Nos modernes censeurs, déguisés en rebelles, pourraient en prendre de la graine. La provocation, l’irrévérence, la brutalité sémantique ne s’apprennent pas dans les salons ou les cocktails. Tous les écrivains ou pamphlétaires en herbe n’ont pas eu la chance d’avoir un père communiste, de ne posséder pour seul et unique diplôme que le certif’ et d’avoir eu dix-sept ans en 1944.
« C’est quand même dans les poètes qu’on apprend à écrire » aimait-il à dire. Il partageait le goût frénétique des livres avec Brassens, l’ami qui lui fit découvrir Paul Léautaud ou Claude Tillier et son picaresque « Mon oncle Benjamin ». Avant que Brassens ne devienne cette icône chantante, Fallet l’avait repéré sur scène et l’avait qualifié de « bon gros camion de routiers lancé à tout berzingue sur les chemins de la liberté… La voix de ce gars est une chose rare et qui perce les coassements de toutes ces grenouilles du disque et d’ailleurs ». Ensemble, ils avaient beaucoup lu. Michel Polac venu les interviewer pour la télévision en 1967 sur leurs lectures respectives avait eu droit à un phénoménal panorama de la littérature mondiale. Brassens récitait dans le texte Courteline, évoquait Voltaire, Ovide, Hugo, Steinbeck et Fallet répliquait par Aymé, Hemingway ou Lamartine.
Dès ses premiers romans acides (Banlieue sud-est, La Fleur et la Souris, Pigalle) parus entre 1947 et 1949, Fallet a impressionné les écrivains de son époque par cet univers où l’on rit beaucoup avant que l’émotion ne nous submerge. Antoine Blondin, qui s’y connaissait, comparait « sa délicatesse de facture (…) à un fabricant de porcelaine dans un magasin d’éléphants », Alphonse Boudard avait cerné ses deux manières « la manière naturaliste et la manière intimiste » et Michel Audiard, éternel pudique, s’en tirait en le traitant de « saligaud touché par la grâce ».

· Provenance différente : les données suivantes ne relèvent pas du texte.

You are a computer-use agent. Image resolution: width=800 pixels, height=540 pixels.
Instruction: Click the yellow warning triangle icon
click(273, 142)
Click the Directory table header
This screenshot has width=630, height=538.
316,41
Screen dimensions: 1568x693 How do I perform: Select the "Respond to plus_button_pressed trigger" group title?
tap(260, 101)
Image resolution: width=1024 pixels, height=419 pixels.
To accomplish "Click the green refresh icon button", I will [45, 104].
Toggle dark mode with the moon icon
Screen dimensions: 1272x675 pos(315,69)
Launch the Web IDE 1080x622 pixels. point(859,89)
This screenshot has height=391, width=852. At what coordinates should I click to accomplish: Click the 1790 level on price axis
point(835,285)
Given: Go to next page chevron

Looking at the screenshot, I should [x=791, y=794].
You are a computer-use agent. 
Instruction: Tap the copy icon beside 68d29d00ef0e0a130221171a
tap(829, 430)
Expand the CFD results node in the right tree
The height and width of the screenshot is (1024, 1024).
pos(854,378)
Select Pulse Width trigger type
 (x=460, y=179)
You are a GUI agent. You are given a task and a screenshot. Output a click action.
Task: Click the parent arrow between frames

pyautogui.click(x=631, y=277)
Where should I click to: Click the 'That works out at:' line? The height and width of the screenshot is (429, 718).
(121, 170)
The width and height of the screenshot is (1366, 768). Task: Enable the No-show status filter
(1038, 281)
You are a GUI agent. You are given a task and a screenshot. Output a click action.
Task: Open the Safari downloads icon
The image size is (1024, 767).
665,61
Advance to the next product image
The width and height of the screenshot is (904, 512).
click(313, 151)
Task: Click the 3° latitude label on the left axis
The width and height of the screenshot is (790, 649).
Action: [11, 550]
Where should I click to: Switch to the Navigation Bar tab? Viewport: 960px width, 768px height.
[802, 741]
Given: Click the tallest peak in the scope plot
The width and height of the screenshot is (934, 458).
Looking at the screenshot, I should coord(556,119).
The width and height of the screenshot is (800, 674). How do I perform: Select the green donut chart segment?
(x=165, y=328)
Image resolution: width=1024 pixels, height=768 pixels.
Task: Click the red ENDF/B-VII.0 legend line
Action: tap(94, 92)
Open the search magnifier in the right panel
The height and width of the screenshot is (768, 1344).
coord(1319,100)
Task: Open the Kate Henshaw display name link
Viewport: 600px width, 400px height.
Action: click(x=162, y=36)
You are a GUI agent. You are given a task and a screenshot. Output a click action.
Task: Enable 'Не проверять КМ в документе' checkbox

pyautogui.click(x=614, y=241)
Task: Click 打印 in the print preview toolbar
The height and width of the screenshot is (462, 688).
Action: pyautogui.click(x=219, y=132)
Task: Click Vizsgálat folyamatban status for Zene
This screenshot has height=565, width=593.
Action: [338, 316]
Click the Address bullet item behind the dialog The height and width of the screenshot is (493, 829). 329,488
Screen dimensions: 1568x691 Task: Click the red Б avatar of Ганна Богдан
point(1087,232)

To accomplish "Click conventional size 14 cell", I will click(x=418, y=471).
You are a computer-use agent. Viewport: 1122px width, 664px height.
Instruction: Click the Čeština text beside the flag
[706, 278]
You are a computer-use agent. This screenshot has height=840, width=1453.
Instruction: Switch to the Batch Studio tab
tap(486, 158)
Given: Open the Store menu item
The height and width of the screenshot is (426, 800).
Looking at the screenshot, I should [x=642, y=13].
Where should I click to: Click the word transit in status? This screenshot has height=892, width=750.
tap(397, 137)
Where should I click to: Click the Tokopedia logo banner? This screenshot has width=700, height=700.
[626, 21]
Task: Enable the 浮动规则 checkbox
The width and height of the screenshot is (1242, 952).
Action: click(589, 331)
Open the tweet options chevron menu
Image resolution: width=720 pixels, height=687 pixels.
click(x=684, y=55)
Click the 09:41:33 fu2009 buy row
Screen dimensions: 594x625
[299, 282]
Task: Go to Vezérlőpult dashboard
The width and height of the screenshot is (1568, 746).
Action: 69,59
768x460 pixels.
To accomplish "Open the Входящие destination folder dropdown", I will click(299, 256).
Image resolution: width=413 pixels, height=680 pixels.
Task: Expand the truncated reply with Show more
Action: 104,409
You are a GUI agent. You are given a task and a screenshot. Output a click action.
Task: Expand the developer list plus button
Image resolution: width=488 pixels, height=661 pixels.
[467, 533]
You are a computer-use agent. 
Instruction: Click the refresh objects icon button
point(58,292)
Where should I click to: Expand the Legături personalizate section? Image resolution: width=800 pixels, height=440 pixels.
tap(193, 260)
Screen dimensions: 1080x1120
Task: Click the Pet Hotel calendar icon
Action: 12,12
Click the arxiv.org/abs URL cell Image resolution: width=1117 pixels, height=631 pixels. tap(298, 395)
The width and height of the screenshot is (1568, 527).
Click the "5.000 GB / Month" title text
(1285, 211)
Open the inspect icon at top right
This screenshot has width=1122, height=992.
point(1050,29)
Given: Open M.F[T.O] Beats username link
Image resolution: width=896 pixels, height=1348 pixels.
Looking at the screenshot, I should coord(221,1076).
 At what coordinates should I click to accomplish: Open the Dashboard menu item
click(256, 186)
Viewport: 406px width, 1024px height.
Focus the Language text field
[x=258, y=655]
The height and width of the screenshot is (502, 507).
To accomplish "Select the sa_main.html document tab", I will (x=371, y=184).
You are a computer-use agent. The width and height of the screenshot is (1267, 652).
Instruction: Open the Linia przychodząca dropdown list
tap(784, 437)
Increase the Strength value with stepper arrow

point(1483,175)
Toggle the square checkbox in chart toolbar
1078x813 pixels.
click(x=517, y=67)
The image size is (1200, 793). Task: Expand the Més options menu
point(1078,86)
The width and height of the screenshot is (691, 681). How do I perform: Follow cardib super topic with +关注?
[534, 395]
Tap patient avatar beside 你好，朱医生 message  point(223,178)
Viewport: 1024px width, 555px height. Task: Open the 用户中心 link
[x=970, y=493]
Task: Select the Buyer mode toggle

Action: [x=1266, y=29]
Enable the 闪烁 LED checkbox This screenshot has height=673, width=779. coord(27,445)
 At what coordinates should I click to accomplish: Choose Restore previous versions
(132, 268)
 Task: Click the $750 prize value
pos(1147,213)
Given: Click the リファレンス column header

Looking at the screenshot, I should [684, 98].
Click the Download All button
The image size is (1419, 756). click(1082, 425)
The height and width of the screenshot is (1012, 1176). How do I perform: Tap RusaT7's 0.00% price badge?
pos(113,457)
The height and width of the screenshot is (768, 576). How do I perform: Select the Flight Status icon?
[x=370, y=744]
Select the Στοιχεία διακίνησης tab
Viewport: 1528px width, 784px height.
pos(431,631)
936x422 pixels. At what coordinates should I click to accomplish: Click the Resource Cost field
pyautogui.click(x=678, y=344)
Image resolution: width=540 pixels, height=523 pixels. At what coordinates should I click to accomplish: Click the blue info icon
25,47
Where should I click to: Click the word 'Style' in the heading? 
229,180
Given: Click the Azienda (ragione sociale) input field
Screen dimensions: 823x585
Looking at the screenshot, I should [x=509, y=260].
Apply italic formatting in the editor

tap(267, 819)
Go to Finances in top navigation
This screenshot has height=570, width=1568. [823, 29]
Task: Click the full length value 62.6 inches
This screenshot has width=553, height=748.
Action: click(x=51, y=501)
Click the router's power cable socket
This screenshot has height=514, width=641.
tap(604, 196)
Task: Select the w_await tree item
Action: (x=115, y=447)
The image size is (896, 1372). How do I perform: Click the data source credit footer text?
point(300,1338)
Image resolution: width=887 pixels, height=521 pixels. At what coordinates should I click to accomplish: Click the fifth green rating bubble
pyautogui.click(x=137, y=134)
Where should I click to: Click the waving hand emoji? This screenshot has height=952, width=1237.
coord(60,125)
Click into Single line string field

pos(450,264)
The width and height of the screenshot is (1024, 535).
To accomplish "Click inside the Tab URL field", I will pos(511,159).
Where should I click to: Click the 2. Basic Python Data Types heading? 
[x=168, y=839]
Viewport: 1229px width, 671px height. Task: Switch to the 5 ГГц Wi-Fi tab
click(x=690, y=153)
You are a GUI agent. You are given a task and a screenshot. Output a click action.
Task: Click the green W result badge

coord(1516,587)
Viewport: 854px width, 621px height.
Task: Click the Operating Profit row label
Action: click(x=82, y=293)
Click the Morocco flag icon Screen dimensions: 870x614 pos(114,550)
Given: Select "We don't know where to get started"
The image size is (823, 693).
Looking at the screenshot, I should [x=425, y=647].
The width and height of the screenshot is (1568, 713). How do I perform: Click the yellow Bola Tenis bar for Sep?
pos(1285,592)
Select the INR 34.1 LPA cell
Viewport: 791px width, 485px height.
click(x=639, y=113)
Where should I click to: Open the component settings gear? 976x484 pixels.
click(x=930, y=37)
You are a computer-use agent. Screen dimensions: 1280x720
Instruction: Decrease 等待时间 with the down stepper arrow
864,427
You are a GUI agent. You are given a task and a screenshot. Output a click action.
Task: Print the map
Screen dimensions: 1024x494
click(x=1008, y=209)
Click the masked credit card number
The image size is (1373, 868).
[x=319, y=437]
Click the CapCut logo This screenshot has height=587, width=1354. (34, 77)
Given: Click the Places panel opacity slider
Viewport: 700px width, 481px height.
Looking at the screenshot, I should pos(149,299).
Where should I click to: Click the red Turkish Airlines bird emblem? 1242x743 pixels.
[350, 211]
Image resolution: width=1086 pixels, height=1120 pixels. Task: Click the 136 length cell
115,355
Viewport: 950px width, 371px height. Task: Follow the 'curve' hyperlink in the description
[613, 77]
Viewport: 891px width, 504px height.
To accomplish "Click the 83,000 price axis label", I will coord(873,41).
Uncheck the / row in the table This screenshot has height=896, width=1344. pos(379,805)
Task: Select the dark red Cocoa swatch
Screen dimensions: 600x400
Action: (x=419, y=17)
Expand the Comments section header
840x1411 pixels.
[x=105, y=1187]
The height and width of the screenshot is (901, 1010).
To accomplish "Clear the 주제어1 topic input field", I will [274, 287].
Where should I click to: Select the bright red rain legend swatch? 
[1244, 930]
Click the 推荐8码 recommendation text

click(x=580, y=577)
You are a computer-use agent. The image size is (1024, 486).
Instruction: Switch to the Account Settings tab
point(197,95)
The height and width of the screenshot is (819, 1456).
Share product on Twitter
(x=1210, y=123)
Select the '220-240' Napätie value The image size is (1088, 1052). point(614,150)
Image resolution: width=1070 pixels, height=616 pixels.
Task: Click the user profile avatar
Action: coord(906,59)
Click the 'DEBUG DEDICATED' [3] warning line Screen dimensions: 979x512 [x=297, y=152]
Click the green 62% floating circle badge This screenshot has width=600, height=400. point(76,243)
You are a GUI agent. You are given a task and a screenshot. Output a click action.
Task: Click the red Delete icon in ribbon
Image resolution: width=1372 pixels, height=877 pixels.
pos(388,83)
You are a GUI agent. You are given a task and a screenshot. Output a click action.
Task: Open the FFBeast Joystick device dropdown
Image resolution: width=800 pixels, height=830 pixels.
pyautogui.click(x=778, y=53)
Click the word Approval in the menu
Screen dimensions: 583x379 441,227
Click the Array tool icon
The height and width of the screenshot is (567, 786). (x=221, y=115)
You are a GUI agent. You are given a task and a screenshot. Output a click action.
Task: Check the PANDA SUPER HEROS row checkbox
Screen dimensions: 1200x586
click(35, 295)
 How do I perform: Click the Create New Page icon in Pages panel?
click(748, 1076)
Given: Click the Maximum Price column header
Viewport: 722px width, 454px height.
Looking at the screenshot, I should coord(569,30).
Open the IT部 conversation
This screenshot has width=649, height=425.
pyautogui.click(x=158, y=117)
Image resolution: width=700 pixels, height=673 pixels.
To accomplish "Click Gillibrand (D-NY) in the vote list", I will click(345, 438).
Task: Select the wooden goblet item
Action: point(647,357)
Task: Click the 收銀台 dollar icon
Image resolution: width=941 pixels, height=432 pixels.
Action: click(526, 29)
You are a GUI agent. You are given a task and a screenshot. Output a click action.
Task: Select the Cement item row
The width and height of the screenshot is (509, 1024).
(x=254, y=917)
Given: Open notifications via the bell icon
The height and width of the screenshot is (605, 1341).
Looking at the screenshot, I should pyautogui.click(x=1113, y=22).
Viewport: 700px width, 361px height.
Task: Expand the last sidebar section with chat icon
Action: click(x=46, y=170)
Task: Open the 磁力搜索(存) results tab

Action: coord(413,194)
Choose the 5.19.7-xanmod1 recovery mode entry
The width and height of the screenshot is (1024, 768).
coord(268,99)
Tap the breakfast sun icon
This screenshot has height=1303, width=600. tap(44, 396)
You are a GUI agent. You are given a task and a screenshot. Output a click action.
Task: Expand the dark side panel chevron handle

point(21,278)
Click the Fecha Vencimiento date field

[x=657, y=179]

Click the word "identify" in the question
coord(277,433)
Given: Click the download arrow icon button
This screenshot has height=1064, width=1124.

Des hommages, il en reçut à la pelle, il obtint le Prix Interallié en 1964 pour Paris au mois d’août, le Prix de l’Humour pour Au Beau Rivage en 1970, le Prix Scarron pour Ersatz en 1974, le Prix Rabelais et le Prix RTL grand public pour La Soupe aux choux en 1980. Alors si vous avez aimé Jean Lefebvre dans un Idiot à Paris, Darry Cowl dans le Triporteur ou Jean Carmet dans La Soupe aux Choux, vous allez adorer ces romans, merveilles de fantaisie et de causticité, de romantisme et de désabusement.